Oh, your baby came at 33 weeks? Well, that's nothing. My cousin's baby was only 26 weeks and... Blah blah blah.
Guess what. It's not a competition. And there are no comparisons. My boys came within one day of each other gestational age-wise (31+3 and 31+2) and we had very different NICU experiences. Yes, some situations may pose more risk than others, but this is not the time to start playing the one-up game. Hard is hard. Hurting is hurting. It's far better to support than to compete.
My cousin had a preemie too. I'm sure she'd be happy to talk to you if you like some support from someone who's been there!

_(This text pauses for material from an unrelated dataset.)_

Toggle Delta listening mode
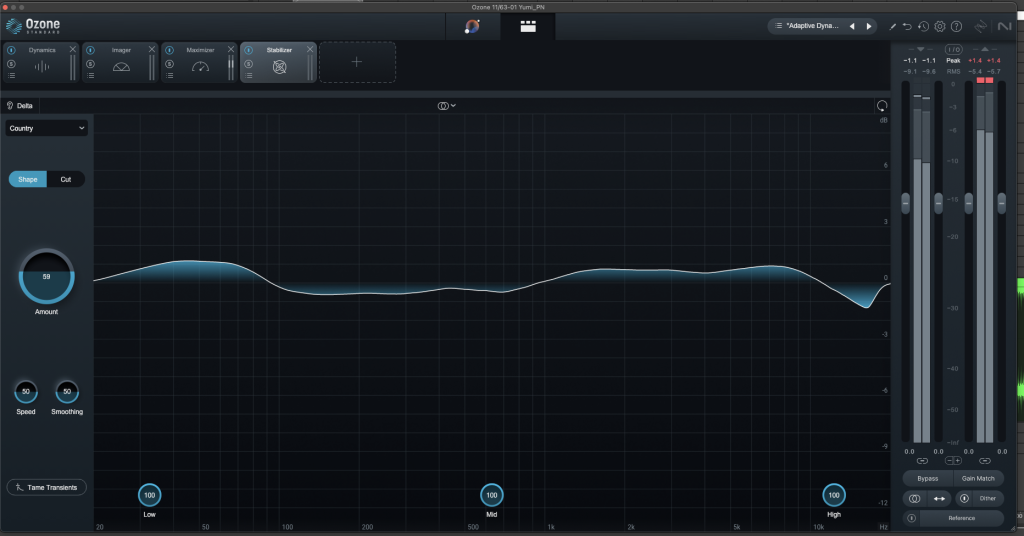Viewport: 1024px width, 536px height. [x=20, y=105]
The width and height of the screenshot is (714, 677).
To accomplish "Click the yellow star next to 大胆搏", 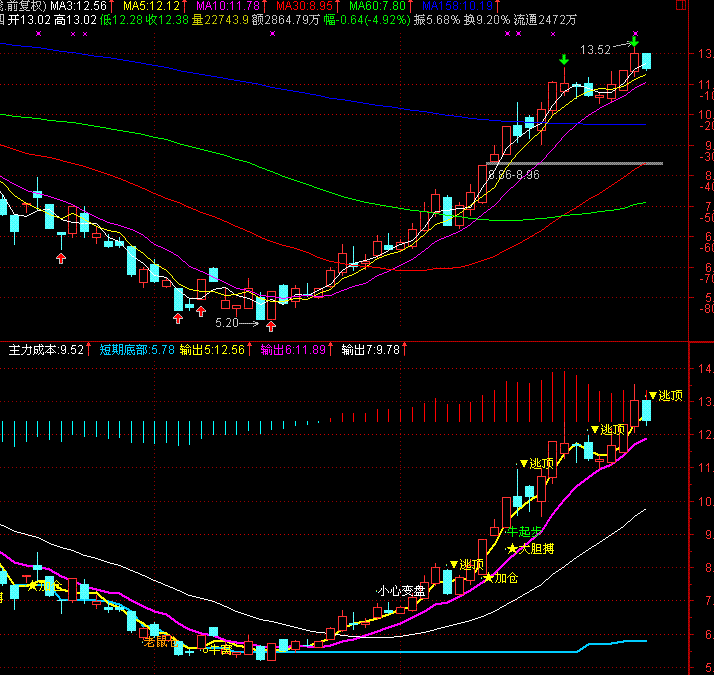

Oh, I guess you won't be able to breastfeed...or any similar BFing or formula comments. Can we just put this on the taboo topic list along with religion and politics and the Affordable Healthcare Act? This goes for any new mom, in fact. If the topic is raised by your particular preemie (or full termer) mom then it's safe to discuss...with caution. The decision to BF or formula feed is highly personal and in the case of a mother who is physically separated from their kiddo (who may very well still rely on tube feeding) it's even more sensitive.
Nothing. Go find someone to argue about healthcare with instead.
Wow! You don't look like you just had a baby!
In my case, my body just sort of ballooned in all directions and I went into both my deliveries looking more like a woman who appreciates a good Big Mac and less like a glowing mother-to-be. I came out looking somewhat similar. However, a fair number of preemie moms don't have a chance to look very pregnant and therefore don't look much different after delivery. It may seem like you're paying a compliment here, but really you're just reminding her that she's been unable to keep her little one safe and snuggled in her belly to 37+ weeks the way God or Allah, or L. Ron Hubbard intended.
Nothing. She doesn't care how she looks anyways.... No NICU mom has enough energy left to be vein.
So, there's a short list of how to show love to your preemie moms and dads. It's certainly not a complete list and it is not meant to discourage you from lending support. A good rule of thumb is to just be compassionate and willing to listen.
Come to think of it, that's probably good advice to live by in most every situation.